A big turning point for me was the Google Summer of Code program where I took part as a student in 2007. I have since served as a mentor and organization administrator in most subsequent years. I gained a formal education in Physics, getting both a BSc and a PhD, but open source is what gave me so many opportunities to learn about software. Combining the two has been a huge driver for me since graduating in both my postdoctoral work, and my work at Kitware. It became clear to me working in a lab that the software driving science was important, and needed to be improved.
I now lead projects, and actively develop open source code to address gaps I saw as a researcher. These include Avogadro, Tomviz, VTK, ParaView, and others. I also continue to search for the most sustainable ways to do this sustainably, and have the privilege of working with great people both within my company as well as collaborators in the wider community. I travel a lot for work, and am grateful to my wife for supporting me in keeping up what can be quite a hectic schedule at times. I have given talks where I have been told this open source thing won’t work, and I have attended talks where open source was clearly the standard.

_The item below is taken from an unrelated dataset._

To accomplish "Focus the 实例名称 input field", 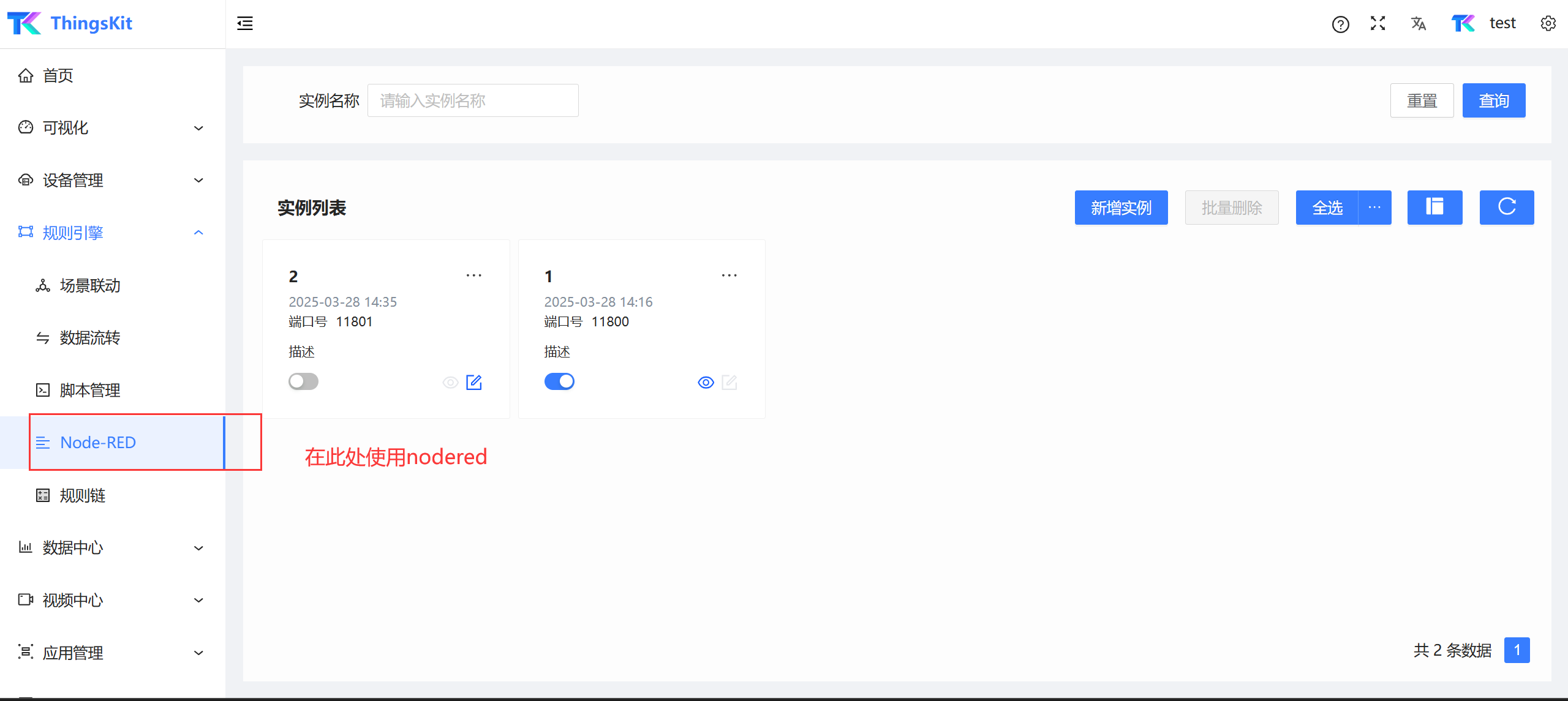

In that time my wife and I have built a family, bought a home, and built lives in our adopted country. We both miss our country of birth, our families, and the friends we left behind. She has always been amazingly supportive of pursuing my dream in America, and has taken such great care of our children. One was born in Pittsburgh, PA just before we left, and the other right here in upstate New York. This November will be the first time we can vote in an election too.

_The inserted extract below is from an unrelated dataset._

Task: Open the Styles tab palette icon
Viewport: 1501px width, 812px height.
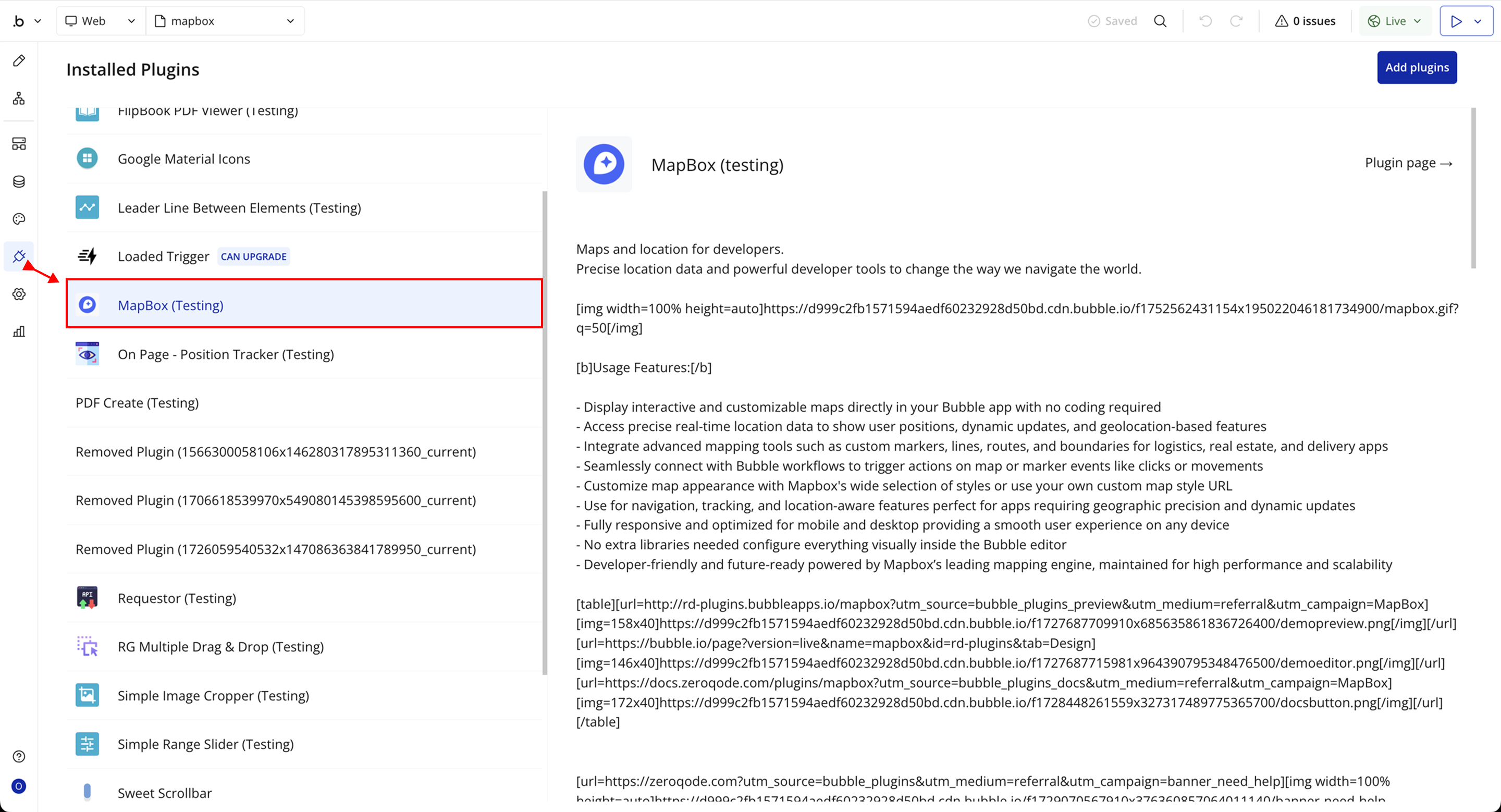Action: (19, 219)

I don’t know what the next eleven years hold in store, but I am encouraged by the successes of the last eleven. Open source and open science have both moved from fringe movements to the mainstream. We are seeing huge increases in the size and complexity of scientific data, and I hope to continue playing a part in developing innovative solutions. Machine learning and artificial intelligence are everywhere, it is clear that they will play increasingly large roles in future projects.
As I reflect on my time in America, at Kitware, and previous roles I am proud of what I have accomplished. I can’t take all of the credit, and wouldn’t ever want to as I have also worked with some of the best people in a number of fields. Science is hard, software is increasingly at the center of scientific discoveries, and we need to create scalable, open projects in unison with researchers. I still haven’t found my way back to California full time, but I have a number of collaborations that take me over there frequently.
I count myself very lucky to work on projects I am passionate about, and I am still being pushed to learn new things pretty much everyday. There are some very stressful days, and things certainly don’t always go smoothly or as planned don’t get me wrong… Keeping my fingers crossed that the next eleven years are as challenging and rewarding wherever we might end up.